“When the Lamb opened the seventh seal, there was silence in heaven for about half an hour.” (Revelation 8:1)
John’s Apocalypse, otherwise known as Revelation, is the final book of the Christian Bible and has retained over the centuries its climactic position in the Christian canon. Now our age is threatening its own distinctively “apocalyptic” climax: climate havoc. The synchronicity of the ancient imaginary with our own time gives one pause. But as Catherine Keller notes, the meaning of “apocalypse” is not disaster but “unveiling.”
In John’s first-century text she finds not a foretelling of future events, but an inspired “dreamreading” of fatal human patterns that offers a lens to understand our present reality—and perhaps inspire an ecological and social response that could alter self-fulfilling prophecies of doom.

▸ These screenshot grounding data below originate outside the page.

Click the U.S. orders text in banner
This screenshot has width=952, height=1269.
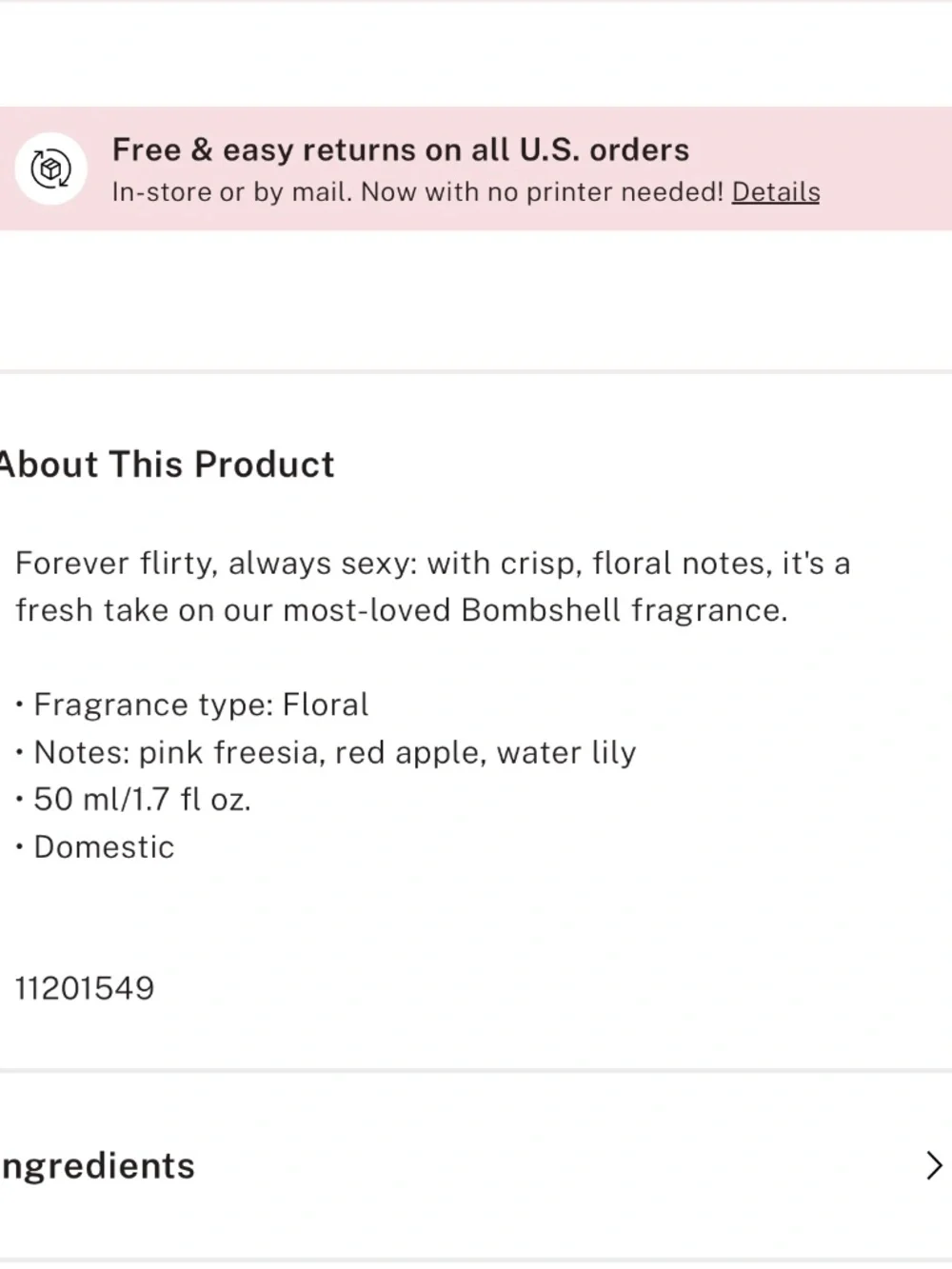tap(604, 149)
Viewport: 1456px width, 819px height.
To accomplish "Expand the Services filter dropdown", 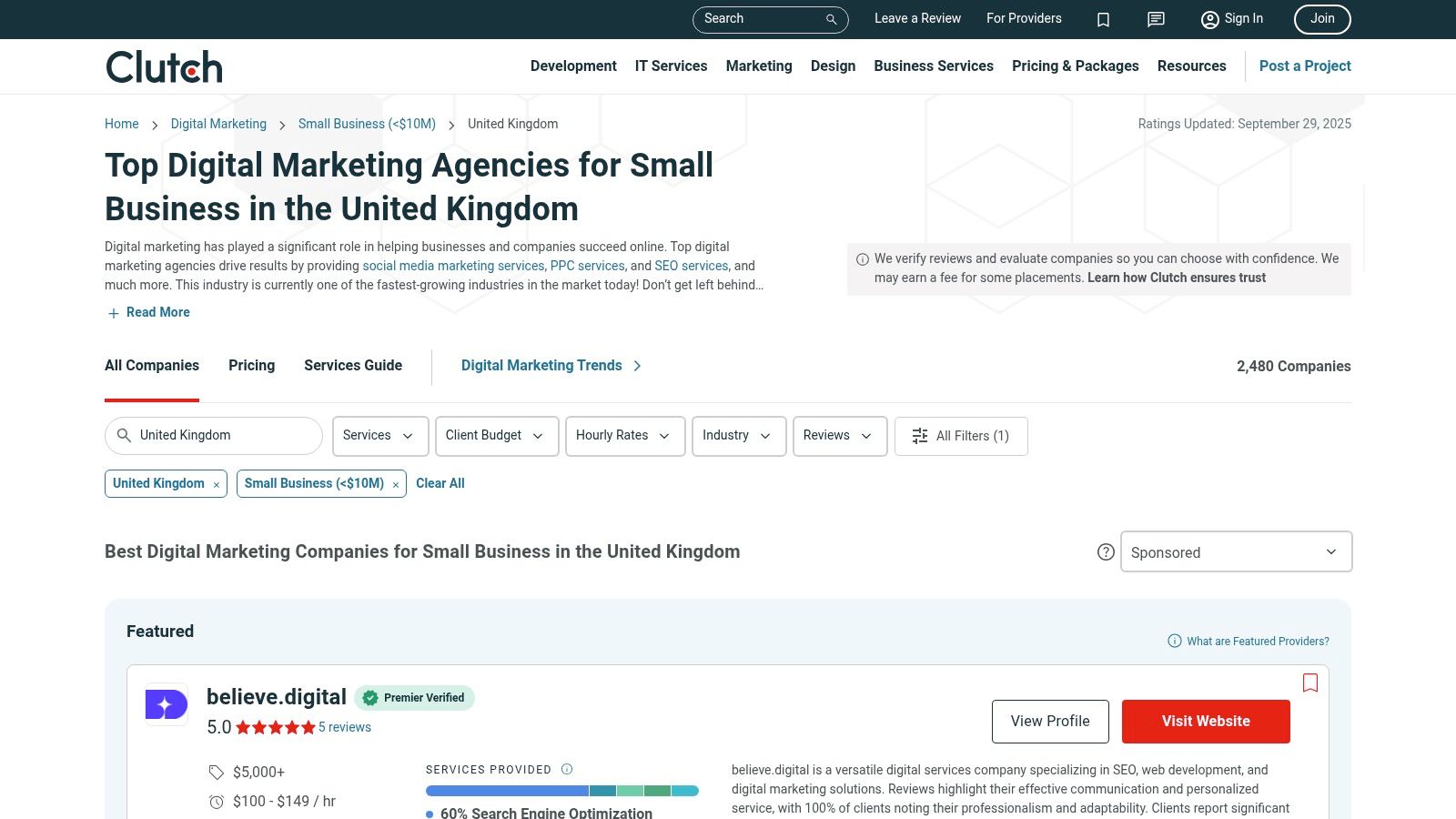I will [x=379, y=436].
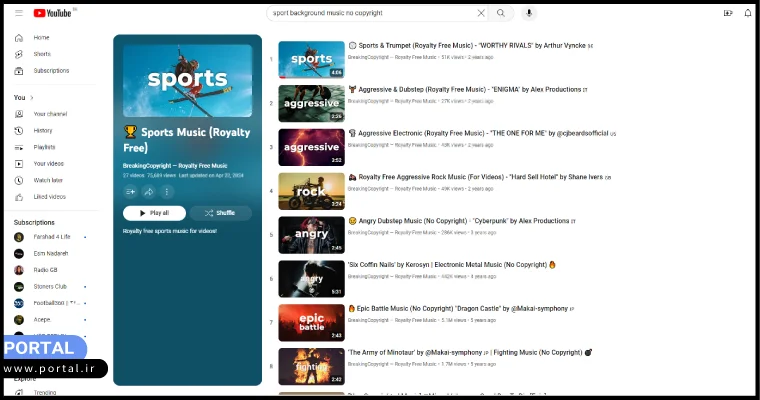Click the YouTube logo
Image resolution: width=760 pixels, height=400 pixels.
click(54, 13)
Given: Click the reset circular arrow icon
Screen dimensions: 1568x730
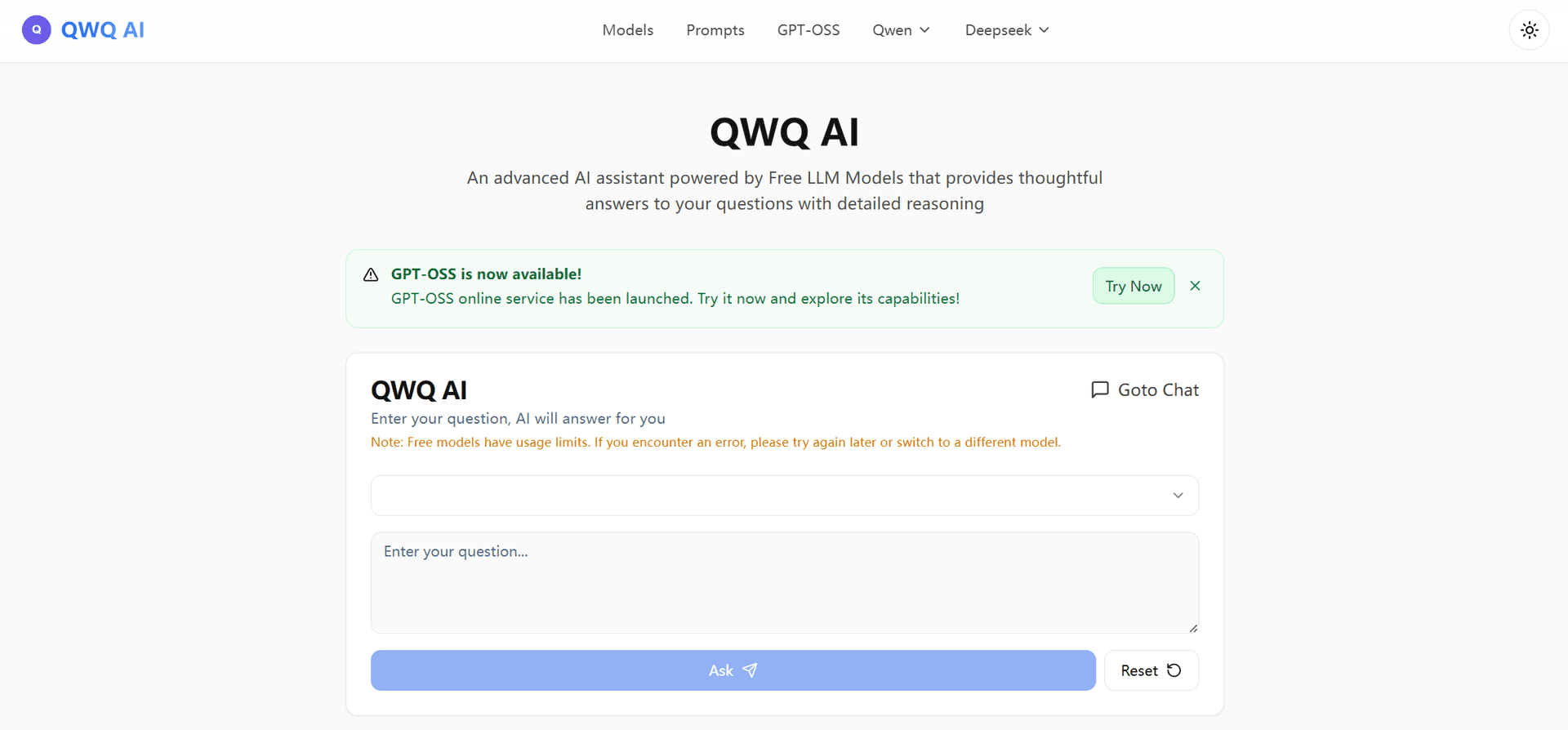Looking at the screenshot, I should tap(1174, 670).
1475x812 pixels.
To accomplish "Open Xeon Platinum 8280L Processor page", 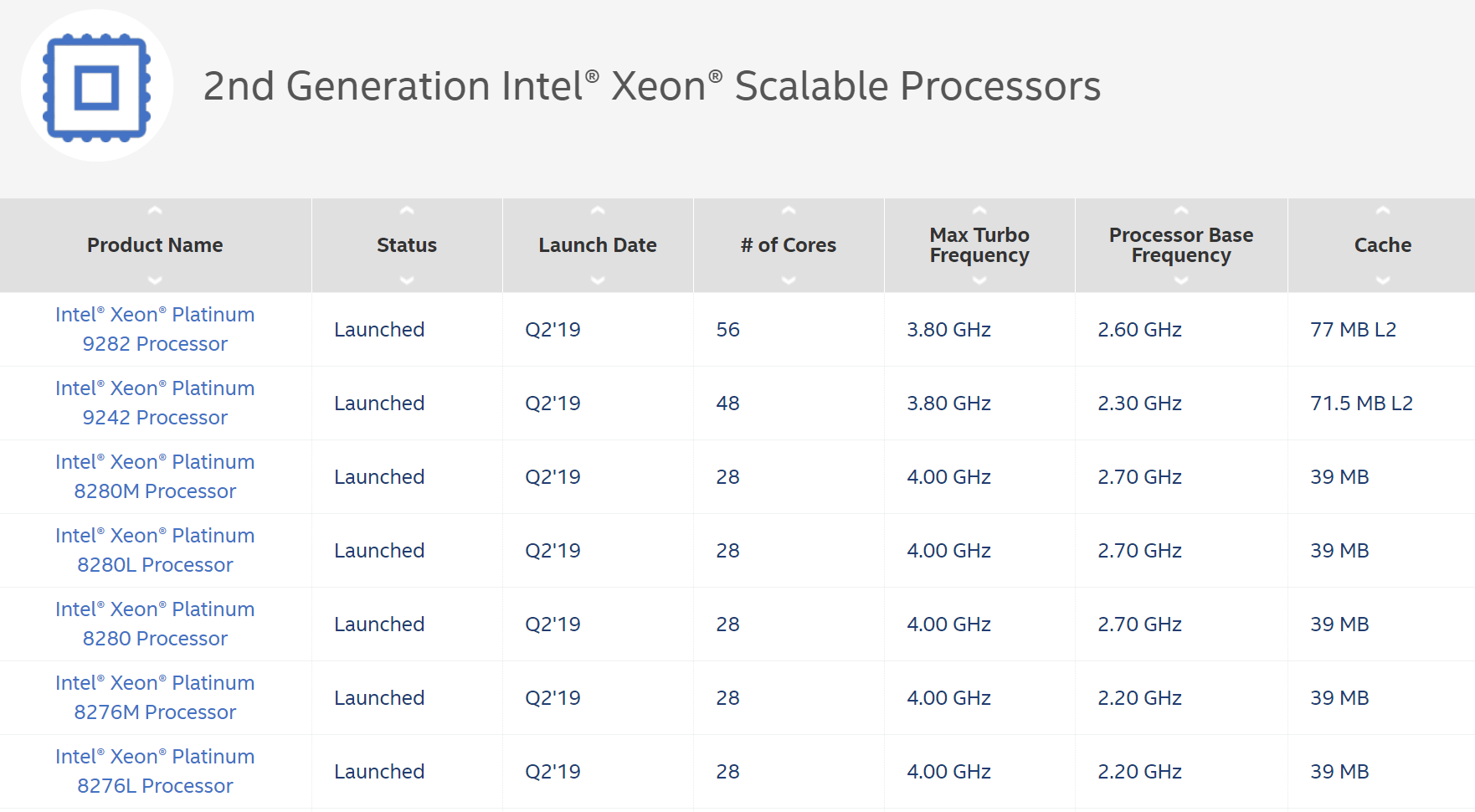I will click(x=155, y=550).
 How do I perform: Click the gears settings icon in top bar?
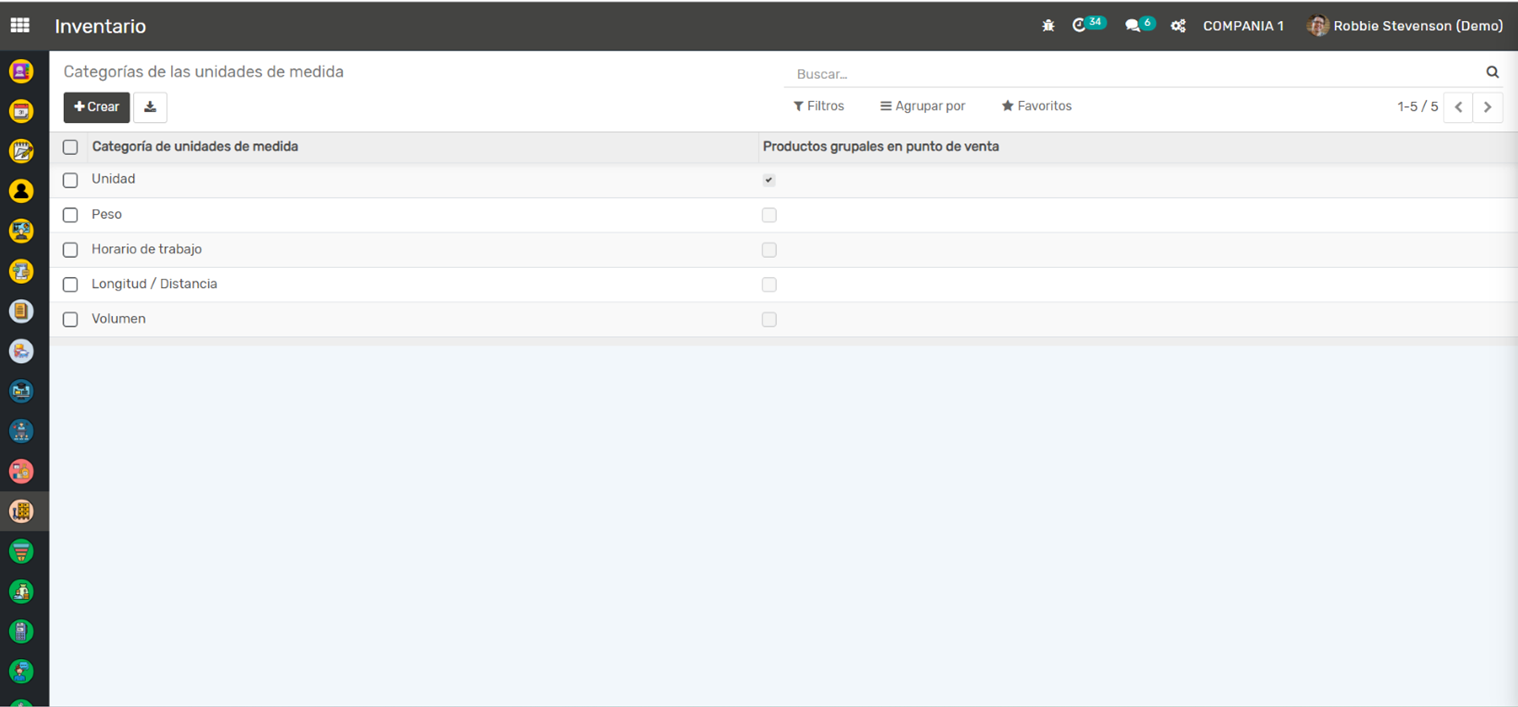coord(1178,26)
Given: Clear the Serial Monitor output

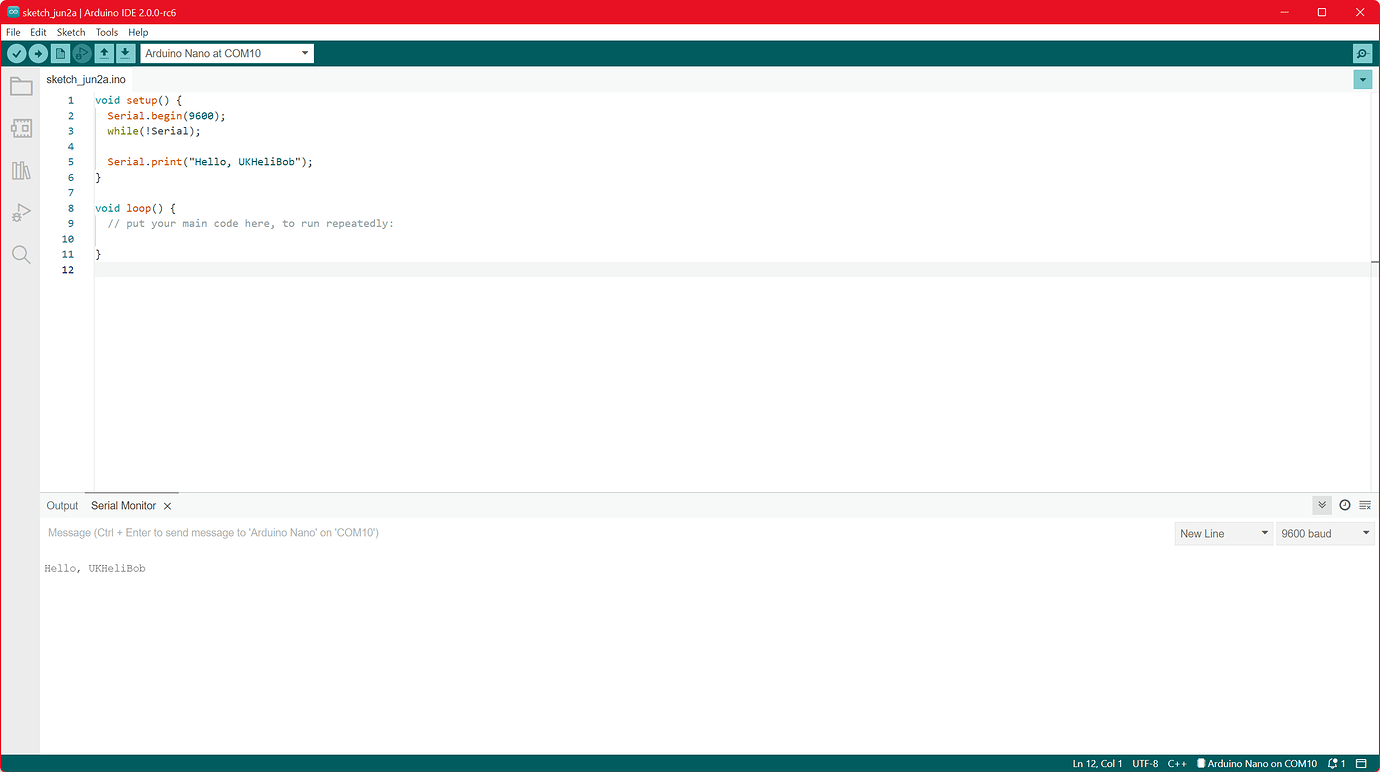Looking at the screenshot, I should [x=1365, y=505].
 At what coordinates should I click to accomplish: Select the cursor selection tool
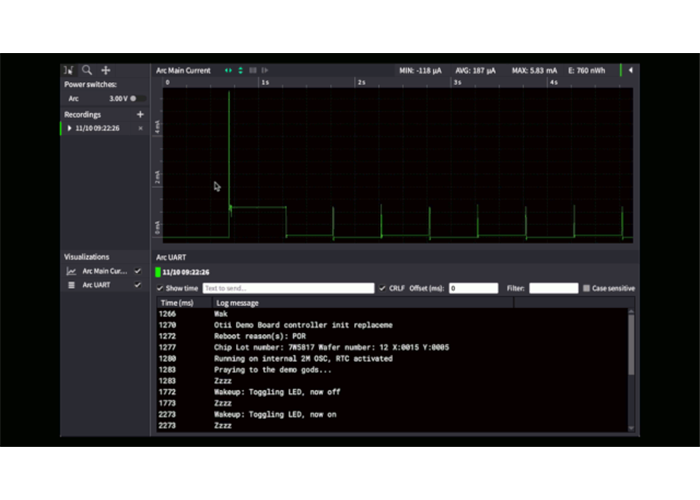pos(69,70)
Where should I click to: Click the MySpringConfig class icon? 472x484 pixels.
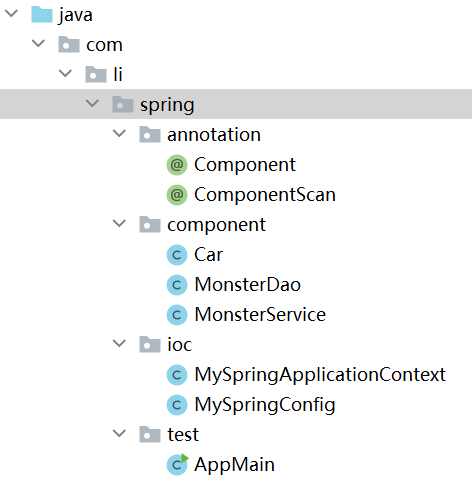point(177,405)
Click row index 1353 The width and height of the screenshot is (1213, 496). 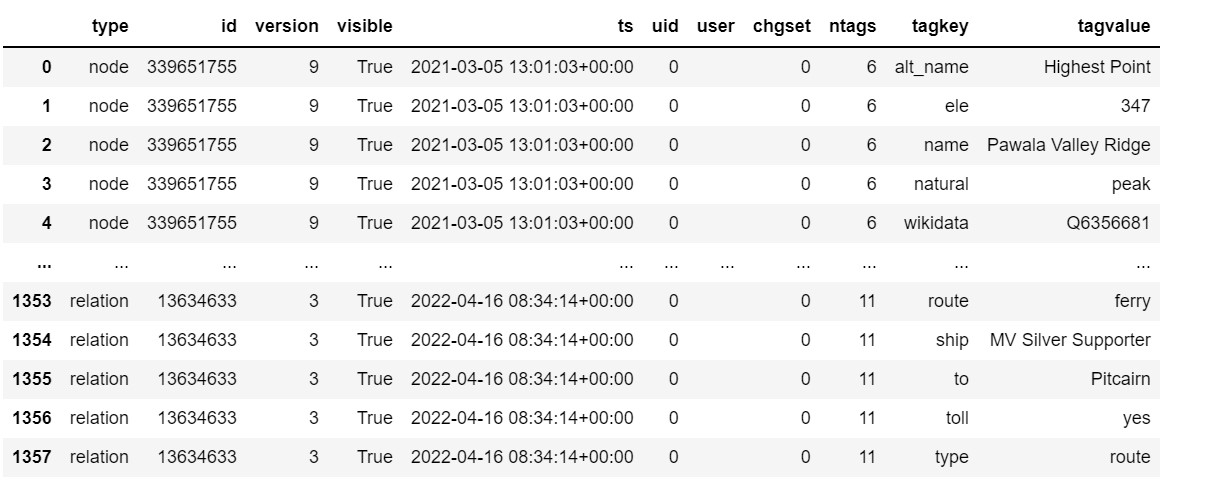(30, 301)
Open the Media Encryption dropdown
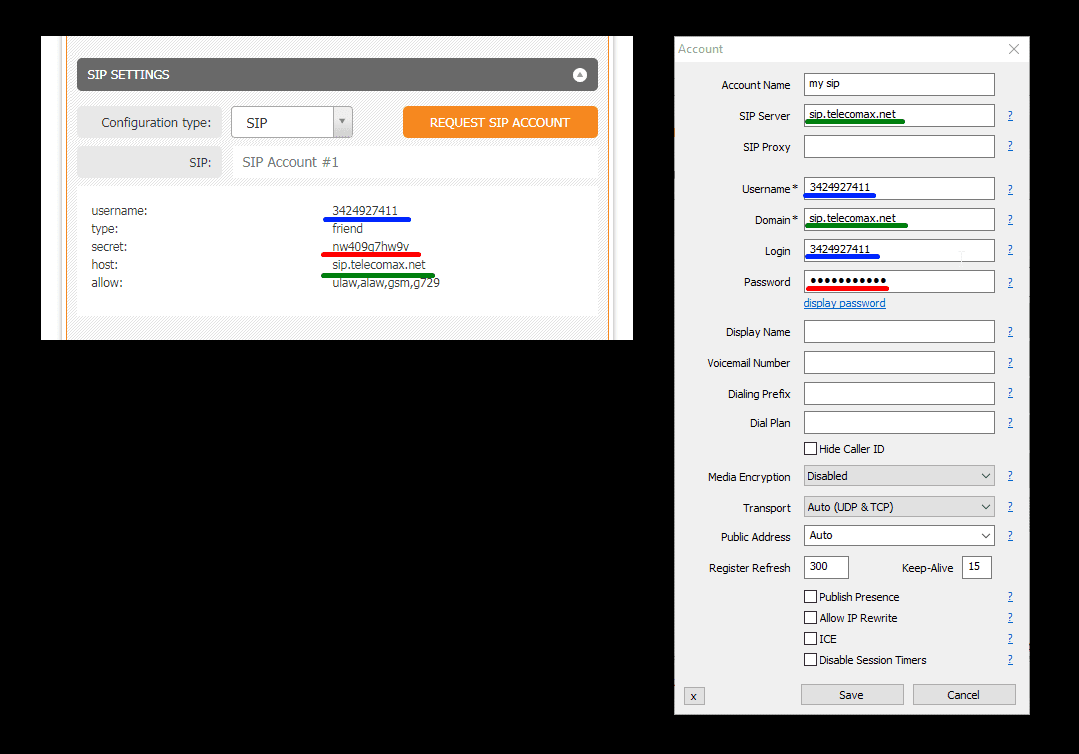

Catherine Keller is George T. Cobb Professor of Constructive Theology in The Graduate Division of Religion of Drew University. She teaches and lectures across a broad spectrum of pluralist, ecofeminist, process, and political theology. Her many books include From a Broken Web; Apocalypse Now & Then; God & Power; Face of the Deep; On the Mystery; Cloud of the Impossible; and most recently, Political Theology of the Earth: Our Planetary Emergency and the Struggle for a New Public.